Perhaps workplace violence can’t be totally eliminated, but there are things that can be done to minimize it. Awareness and preparation are key factors.
Evaluate the security of all work sites, establish a security plan for each location, and update the plan on a regular basis. The chance of violence is greater for certain jobs including jobs of contact with the public, working late or early hours, exchanging money, delivering goods or services, high stress jobs, high crime areas, and if working alone or in small numbers.
Initiate safety measures. Increase security with alarms, closed-circuit cameras or guards. Lock doors to limit public access. Increase visibility with lighted entrances and exits. Shield workers with windows, partitions, or high and wide counters. Alter cash handling policies or install drop safes. Arrange furniture so workers can’t be trapped by an attacker. Remove potential weapons from desktops (scissors, staplers, and paperweights).
Hire responsibly. No one should be hired without a reference check.
Clearly communicate company policy about violence and reprisals. Employee manuals should clearly explain what behavior is acceptable, what is not, and what will be done by whom, if violence occurs. It should contain written criteria for reporting incidents and repercussions if an incident occurs. Employer response should be predictable and consistent.
Create clear levels of authority and procedures for dealing with the risk of and response to violence in advance. If a threat of violence is identified, potential victims or targets should be alerted along with others who may be affected, such as supervisors or front office personnel.
Train workers to recognize early signs of potential violence. The most commonly mentioned warning signs are: a history of violent behavior, an obsession with weapons, carrying a concealed weapon, verbal threats of harm, being paranoid, being a loner, obsessive involvement with the job, holding a grudge, workplace physical actions, bizarre comments, or expressing extreme desperation over recent family, financial, or personal problems. Employees should take all threats seriously and report any bizarre or suspicious behavior.

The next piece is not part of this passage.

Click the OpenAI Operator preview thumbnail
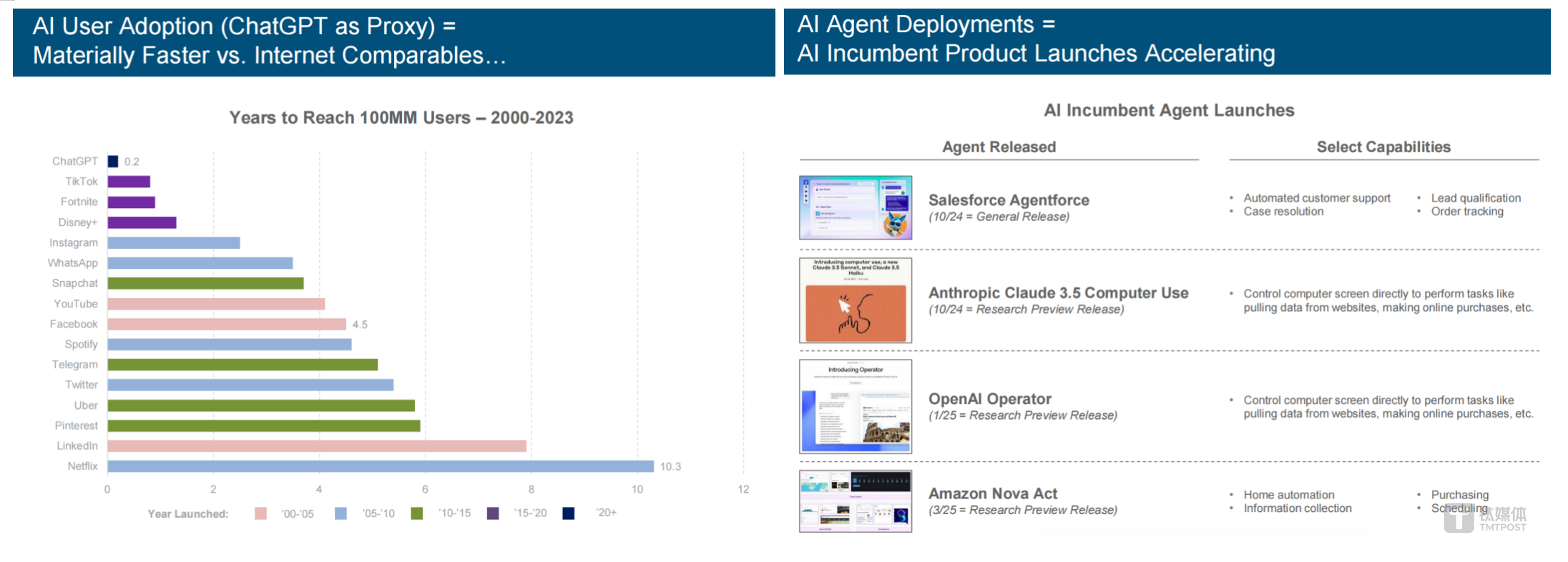 (856, 406)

Give workers training in nonviolent response techniques and conflict resolution, to reduce the risk of volatile situations leading to physical violence. Training should also be given in how to respond to a violent situation.
Workplace violence takes a toll on both employers and employees. It affects not only those assaulted, but also those who are witnesses. It can negatively affect the future reputation of a business.
The above evaluations and/or recommendations are for general guidance only and should not be relied upon for medical advice or legal compliance purposes. They are based solely on the information provided to us and relate only to those conditions specifically discussed. We do not make any warranty, expressed or implied, that your workplace is safe or healthful or that it complies with all laws, regulations, or standards.